U.S. President Donald Trump chairing the U.N. Security Council meeting on Sept. 26, 2018. Credit: Screenshot.
U.S. President Donald Trump chairing the U.N. Security Council meeting on Sept. 26, 2018. Credit: Screenshot.

A day after calling out Iran and other American adversaries at the annual U.N. General Assembly, U.S. President Donald Trump continued where he left off, leading the U.N. Security Council.

“The Iranian regime exports violence, terror and turmoil. It illicitly procures sensitive items to advance its ballistic-missile program and proliferates these missiles all across the Middle East,” he said. “The regime is the world’s leading sponsor of terror and fuels conflict across the region and far beyond.

“A regime with this track record must never be allowed to possess a nuclear weapon,” he stated.

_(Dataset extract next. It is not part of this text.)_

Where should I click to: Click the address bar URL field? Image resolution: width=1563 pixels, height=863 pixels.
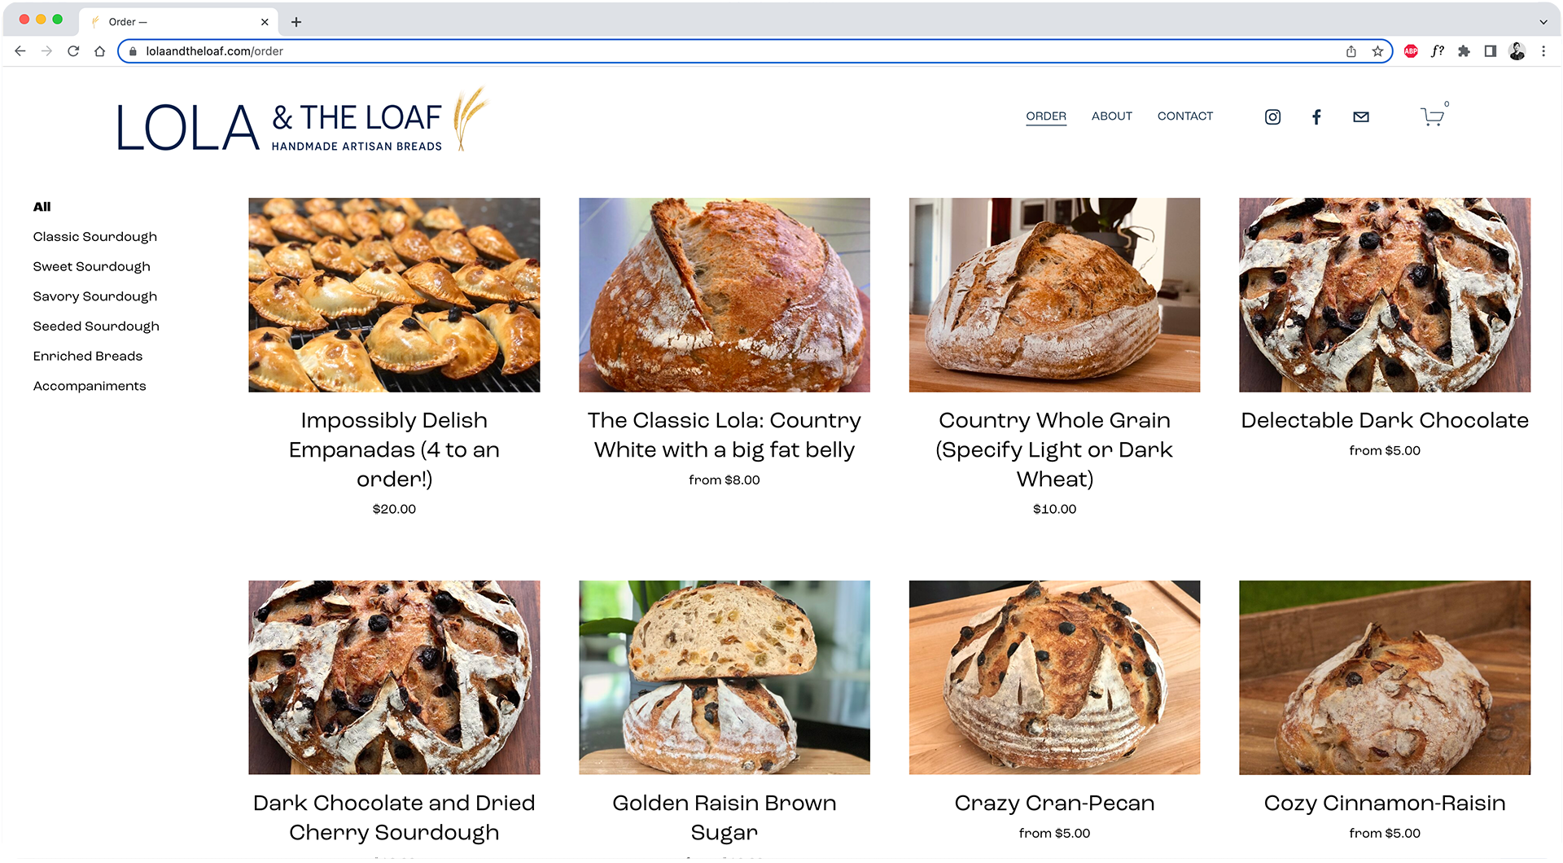(733, 51)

The president then touted withdrawing in May from the 2015 Iran nuclear deal, which he blasted for advancing its nuclear and ballistic-missile program, in addition to using the $150 billion in sanctions relief that the United States gave Iran to “support terrorism” and “foment chaos.”

Trump emphasized that “all U.S. nuclear-related sanctions will be in full force by early November. They will be in full force.”

He also announced new sanctions on oil and gas, slated to begin on Nov. 4, which he said will be “tougher than ever before to counter the range of Iran’s malign conduct” in the region, especially in Syria.

Trump thanked Iran, Russia and Syria for “at my very strong urging and request, slowing down their attack on Idlib province” in Syria, where a buffer zone was established amid warnings of an assault on the area that would prompt a humanitarian crisis.